Data under study:
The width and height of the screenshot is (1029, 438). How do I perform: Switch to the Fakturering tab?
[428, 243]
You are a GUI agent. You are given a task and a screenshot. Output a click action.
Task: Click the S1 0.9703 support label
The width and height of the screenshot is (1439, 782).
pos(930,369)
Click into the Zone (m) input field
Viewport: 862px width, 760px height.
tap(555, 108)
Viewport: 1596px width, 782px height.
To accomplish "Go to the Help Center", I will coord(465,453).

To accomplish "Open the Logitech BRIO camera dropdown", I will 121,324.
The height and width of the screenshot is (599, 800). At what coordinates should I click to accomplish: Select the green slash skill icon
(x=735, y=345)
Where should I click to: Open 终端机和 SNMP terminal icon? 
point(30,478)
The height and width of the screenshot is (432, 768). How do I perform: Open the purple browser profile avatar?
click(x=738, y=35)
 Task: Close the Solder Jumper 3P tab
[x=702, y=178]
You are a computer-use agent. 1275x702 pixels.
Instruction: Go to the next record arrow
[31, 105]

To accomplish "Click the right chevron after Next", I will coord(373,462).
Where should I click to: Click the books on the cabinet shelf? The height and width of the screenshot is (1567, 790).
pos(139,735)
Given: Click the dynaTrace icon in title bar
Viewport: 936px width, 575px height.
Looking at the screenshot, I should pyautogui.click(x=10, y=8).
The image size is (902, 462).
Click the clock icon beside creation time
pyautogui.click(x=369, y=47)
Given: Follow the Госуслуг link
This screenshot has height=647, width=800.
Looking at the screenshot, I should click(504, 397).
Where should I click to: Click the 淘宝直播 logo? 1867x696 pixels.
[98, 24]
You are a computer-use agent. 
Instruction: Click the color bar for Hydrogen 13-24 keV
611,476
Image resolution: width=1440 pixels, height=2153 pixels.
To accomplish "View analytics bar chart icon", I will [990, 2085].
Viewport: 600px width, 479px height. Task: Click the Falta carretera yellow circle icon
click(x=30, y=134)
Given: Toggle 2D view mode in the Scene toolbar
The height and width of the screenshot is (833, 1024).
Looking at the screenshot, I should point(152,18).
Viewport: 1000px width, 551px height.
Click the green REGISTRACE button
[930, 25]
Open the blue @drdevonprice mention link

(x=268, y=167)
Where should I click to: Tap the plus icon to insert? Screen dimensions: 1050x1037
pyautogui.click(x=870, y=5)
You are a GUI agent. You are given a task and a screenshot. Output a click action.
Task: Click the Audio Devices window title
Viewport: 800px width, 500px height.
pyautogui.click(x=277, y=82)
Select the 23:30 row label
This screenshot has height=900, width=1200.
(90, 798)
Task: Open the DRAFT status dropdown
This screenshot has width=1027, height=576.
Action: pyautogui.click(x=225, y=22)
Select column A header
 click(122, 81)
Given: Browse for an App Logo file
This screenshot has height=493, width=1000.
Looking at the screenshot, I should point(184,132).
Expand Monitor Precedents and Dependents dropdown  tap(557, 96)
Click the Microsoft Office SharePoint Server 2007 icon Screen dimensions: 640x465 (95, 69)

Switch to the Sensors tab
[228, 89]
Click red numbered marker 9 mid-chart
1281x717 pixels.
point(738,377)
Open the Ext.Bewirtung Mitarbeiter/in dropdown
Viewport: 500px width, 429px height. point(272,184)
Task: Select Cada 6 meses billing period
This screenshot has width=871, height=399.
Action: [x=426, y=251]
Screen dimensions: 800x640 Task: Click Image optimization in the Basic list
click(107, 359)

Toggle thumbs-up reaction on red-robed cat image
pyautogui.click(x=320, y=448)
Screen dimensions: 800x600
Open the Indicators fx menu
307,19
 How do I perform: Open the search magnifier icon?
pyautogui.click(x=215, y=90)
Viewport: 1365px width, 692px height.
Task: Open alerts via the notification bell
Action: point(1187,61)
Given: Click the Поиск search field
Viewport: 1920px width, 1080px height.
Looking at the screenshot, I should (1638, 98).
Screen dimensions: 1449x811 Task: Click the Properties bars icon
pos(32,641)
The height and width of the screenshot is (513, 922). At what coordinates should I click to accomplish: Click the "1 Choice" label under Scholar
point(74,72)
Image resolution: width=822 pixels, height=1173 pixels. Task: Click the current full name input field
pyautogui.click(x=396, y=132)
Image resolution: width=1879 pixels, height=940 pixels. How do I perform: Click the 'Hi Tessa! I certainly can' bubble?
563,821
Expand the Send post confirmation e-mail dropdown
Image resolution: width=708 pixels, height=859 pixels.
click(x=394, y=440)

Try it: Copy every line from the records above that contains the word "agent".

Solution to the problem:
You are a GUI agent. You are given a task and a screenshot. Output a click action.
You are a computer-use agent. 1275x702 pixels.
You are a computer-use agent. 
You are a GUI agent. You are given a task and a screenshot. Output a click action.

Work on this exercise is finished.